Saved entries
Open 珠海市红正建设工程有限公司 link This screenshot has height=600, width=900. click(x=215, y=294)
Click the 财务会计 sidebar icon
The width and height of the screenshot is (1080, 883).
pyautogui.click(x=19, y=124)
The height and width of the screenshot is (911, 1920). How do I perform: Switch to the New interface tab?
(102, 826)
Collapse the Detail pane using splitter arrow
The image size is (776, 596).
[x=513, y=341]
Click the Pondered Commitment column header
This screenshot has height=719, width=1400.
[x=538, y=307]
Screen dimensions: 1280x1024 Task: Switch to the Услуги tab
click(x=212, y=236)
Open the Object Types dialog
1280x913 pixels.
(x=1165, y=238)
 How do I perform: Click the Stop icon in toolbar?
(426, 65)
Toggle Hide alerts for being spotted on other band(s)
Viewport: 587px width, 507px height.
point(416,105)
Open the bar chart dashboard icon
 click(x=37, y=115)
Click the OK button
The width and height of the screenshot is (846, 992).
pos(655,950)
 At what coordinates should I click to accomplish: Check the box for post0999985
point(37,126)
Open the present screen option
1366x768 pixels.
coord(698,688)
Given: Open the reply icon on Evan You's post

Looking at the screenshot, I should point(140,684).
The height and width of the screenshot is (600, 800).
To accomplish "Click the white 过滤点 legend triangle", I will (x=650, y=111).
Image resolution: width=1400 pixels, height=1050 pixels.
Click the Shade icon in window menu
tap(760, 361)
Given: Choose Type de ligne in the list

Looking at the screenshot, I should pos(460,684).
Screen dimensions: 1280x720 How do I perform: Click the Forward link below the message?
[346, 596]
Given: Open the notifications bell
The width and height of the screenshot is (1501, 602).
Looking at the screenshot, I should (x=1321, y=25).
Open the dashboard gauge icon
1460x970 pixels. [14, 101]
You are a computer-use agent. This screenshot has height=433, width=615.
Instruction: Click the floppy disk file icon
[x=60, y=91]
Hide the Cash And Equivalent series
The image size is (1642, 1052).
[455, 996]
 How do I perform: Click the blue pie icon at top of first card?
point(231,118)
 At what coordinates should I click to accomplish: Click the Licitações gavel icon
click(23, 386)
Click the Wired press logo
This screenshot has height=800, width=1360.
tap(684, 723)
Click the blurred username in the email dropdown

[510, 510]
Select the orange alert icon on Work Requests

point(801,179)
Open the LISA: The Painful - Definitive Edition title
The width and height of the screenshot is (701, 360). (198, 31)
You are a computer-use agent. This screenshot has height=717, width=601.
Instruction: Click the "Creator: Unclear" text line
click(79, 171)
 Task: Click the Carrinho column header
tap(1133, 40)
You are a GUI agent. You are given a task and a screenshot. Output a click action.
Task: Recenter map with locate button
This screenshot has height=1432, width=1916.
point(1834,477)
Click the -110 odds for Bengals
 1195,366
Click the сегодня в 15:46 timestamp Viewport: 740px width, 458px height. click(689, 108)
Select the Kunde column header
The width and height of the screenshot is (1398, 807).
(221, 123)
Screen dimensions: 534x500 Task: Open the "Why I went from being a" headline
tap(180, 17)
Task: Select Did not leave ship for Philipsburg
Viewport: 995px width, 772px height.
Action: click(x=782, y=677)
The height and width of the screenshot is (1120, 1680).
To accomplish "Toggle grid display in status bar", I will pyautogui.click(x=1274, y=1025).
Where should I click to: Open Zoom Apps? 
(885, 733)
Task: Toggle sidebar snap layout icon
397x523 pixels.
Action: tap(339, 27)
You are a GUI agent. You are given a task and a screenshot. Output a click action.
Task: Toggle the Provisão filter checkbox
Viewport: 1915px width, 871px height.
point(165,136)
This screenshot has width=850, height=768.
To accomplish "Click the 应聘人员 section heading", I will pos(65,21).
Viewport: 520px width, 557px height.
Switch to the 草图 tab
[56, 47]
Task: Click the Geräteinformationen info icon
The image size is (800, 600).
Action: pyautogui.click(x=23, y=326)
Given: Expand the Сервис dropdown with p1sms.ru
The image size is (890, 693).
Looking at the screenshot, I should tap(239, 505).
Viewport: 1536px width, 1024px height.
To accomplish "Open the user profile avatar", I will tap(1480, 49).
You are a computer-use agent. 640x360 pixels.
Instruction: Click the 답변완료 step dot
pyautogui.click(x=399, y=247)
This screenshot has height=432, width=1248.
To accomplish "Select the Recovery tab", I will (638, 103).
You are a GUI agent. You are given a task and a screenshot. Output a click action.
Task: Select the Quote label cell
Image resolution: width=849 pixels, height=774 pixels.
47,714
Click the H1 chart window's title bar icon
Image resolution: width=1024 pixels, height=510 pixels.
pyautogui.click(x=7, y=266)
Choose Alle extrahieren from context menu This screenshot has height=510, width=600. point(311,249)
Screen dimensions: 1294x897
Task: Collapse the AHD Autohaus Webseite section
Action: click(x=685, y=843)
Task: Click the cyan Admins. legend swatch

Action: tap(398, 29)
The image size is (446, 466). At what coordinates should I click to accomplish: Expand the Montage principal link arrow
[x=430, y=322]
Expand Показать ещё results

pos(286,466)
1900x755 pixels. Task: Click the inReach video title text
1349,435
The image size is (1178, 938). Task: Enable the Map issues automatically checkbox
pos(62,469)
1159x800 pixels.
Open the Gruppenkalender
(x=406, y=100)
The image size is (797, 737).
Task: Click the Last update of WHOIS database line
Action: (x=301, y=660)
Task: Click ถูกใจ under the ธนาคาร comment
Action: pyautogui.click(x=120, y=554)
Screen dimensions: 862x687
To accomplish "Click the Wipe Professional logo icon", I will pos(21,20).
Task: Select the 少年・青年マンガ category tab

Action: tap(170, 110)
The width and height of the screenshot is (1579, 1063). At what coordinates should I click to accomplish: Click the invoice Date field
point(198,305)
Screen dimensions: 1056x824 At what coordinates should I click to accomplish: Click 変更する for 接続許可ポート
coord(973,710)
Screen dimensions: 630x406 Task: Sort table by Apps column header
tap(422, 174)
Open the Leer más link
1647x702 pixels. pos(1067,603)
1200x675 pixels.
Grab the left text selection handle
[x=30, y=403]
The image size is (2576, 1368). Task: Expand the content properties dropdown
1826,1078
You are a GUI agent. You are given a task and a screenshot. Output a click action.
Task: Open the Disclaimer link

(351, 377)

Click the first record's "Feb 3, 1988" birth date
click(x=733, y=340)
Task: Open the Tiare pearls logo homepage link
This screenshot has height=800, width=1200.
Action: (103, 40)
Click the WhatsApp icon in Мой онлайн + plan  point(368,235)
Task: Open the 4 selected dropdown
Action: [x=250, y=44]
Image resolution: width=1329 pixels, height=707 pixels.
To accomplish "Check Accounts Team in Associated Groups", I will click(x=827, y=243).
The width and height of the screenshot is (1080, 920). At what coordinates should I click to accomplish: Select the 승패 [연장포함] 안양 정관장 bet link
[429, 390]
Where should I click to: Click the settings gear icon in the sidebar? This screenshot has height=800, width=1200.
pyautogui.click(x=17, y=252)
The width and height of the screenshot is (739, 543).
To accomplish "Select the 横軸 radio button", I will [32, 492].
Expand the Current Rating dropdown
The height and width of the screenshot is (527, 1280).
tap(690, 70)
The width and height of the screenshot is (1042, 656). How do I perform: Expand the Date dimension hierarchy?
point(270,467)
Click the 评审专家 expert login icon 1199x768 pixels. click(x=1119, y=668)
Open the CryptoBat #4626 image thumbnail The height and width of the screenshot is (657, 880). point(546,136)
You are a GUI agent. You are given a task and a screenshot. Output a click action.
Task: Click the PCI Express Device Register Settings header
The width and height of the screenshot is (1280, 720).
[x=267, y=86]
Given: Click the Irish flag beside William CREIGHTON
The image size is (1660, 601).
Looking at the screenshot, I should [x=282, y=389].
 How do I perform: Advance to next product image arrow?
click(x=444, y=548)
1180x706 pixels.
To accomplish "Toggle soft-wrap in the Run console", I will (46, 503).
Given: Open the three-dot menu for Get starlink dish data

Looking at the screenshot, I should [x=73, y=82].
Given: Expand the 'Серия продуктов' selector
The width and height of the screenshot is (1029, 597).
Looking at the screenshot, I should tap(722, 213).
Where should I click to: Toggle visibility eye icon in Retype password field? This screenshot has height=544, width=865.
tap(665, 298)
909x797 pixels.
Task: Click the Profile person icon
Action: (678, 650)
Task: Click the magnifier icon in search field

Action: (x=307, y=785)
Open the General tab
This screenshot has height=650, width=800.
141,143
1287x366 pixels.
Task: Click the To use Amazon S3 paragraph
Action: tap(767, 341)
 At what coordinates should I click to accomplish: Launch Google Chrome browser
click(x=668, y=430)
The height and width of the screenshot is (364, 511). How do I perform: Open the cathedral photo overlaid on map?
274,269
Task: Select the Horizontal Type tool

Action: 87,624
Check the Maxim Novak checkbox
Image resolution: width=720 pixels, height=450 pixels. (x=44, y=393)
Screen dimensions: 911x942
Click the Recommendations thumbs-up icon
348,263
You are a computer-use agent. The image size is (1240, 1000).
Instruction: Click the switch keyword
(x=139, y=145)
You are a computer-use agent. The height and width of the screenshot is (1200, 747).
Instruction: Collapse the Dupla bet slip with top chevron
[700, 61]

▶ _YOUR TASK_
Reply with one number: the count of lines in the entries that include the word "computer".

▶ _RESPONSE BOX_
5